Modular Continual Learning in a Unified Visual Environment
This work addresses the challenge of continual learning for AI systems, offering incremental improvements in efficiency for task-switching in reinforcement learning.
The paper tackles the problem of enabling agents to learn and switch between multiple tasks efficiently in a unified visual environment, showing that a modular architecture with specific design principles outperforms standard neural networks by requiring fewer training examples and neurons for high performance.

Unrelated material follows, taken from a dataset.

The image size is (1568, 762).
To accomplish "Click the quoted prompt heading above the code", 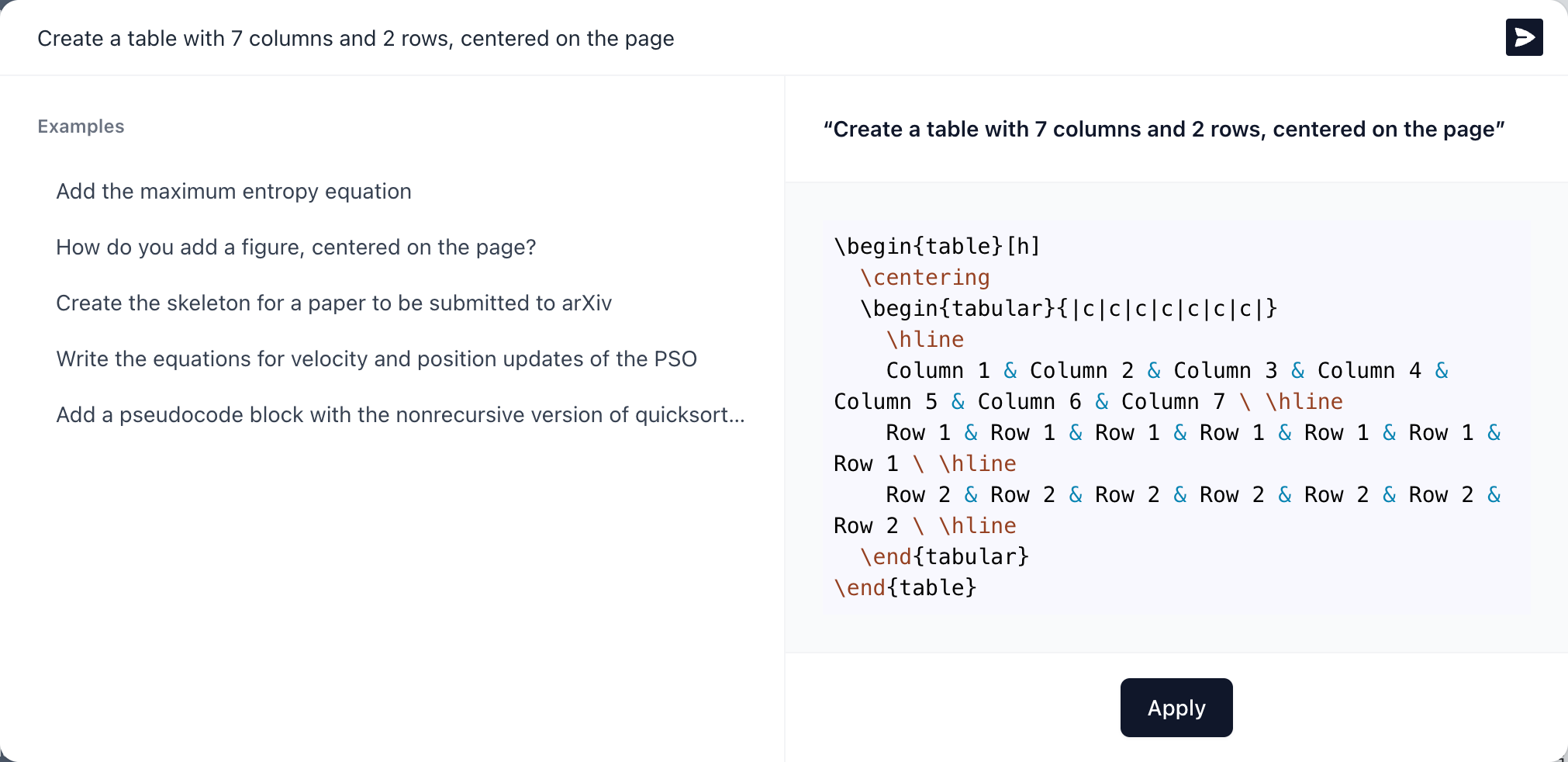I will (1163, 129).
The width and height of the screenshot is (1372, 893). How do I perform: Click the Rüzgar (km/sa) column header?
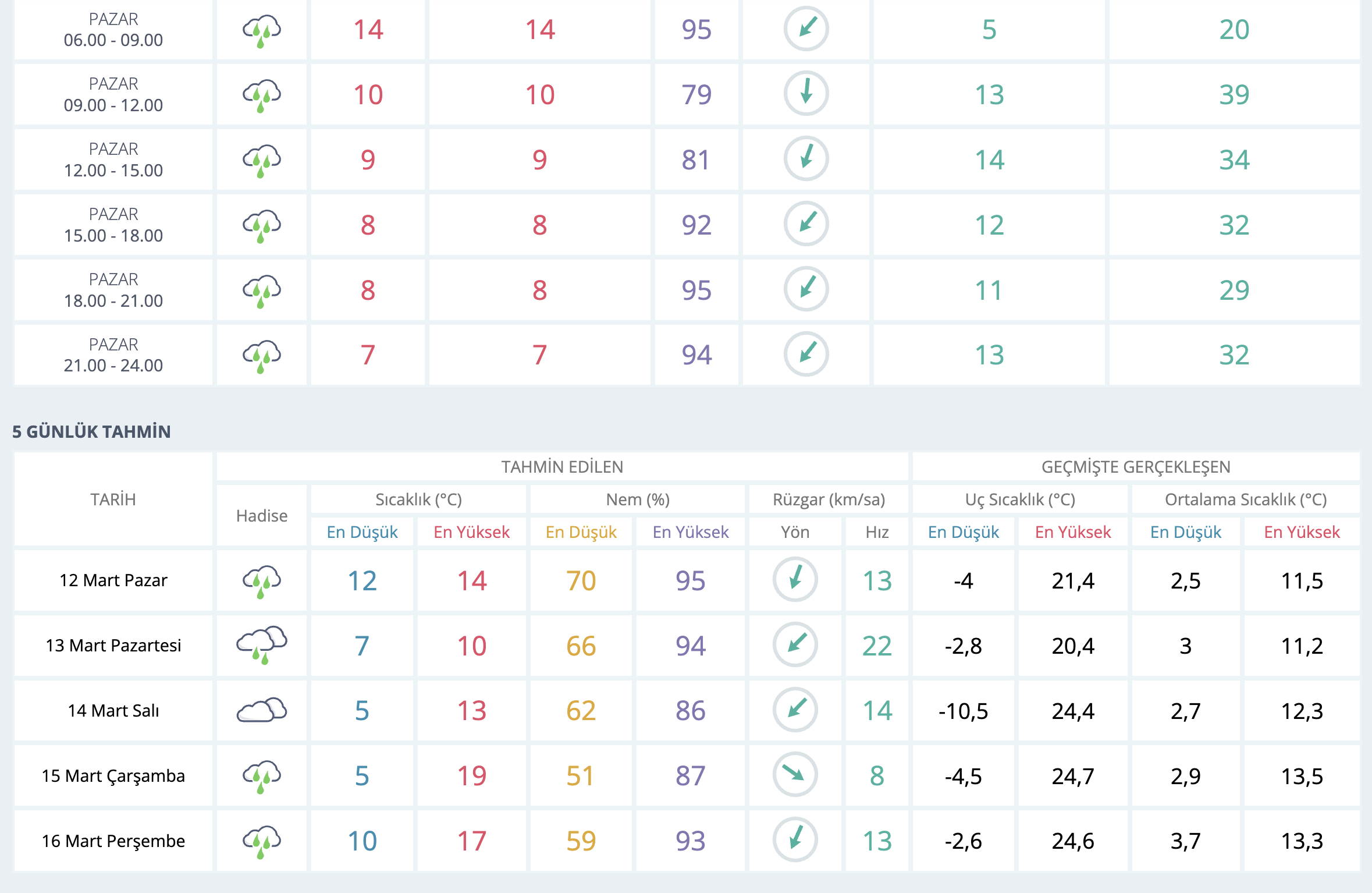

A core aspect of human intelligence is the ability to learn new tasks quickly and switch between them flexibly. Here, we describe a modular continual reinforcement learning paradigm inspired by these abilities. We first introduce a visual interaction environment that allows many types of tasks to be unified in a single framework. We then describe a reward map prediction scheme that learns new tasks robustly in the very large state and action spaces required by such an environment. We investigate how properties of module architecture influence efficiency of task learning, showing that a module motif incorporating specific design principles (e.g. early bottlenecks, low-order polynomial nonlinearities, and symmetry) significantly outperforms more standard neural network motifs, needing fewer training examples and fewer neurons to achieve high levels of performance. Finally, we present a meta-controller architecture for task switching based on a dynamic neural voting scheme, which allows new modules to use information learned from previously-seen tasks to substantially improve their own learning efficiency.